- [DATA EXCERPTS]
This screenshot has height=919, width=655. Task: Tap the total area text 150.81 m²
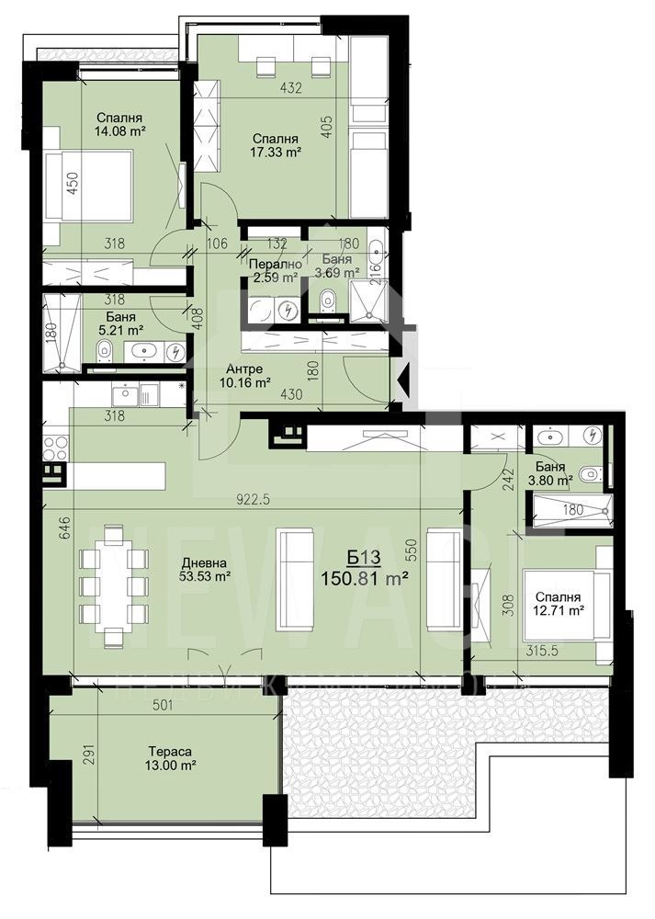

==

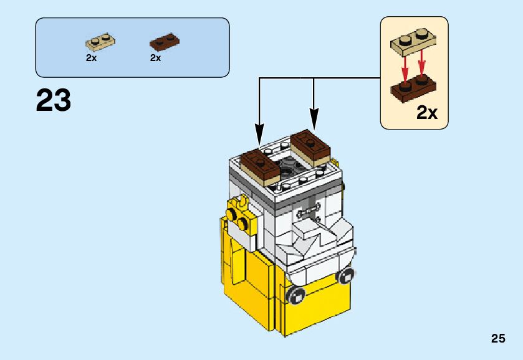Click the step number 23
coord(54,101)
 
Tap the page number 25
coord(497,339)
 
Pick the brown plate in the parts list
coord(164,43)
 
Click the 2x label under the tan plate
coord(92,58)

- [AIM OF THE EXERCISE] Lay out the rows from the line containing "Pick the brown plate in the parts list" through the line containing "coord(92,58)" as a numbered list, skipping blank lines.

- [SOLUTION TO THIS EXERCISE]
1. Pick the brown plate in the parts list
2. coord(164,43)
3. Click the 2x label under the tan plate
4. coord(92,58)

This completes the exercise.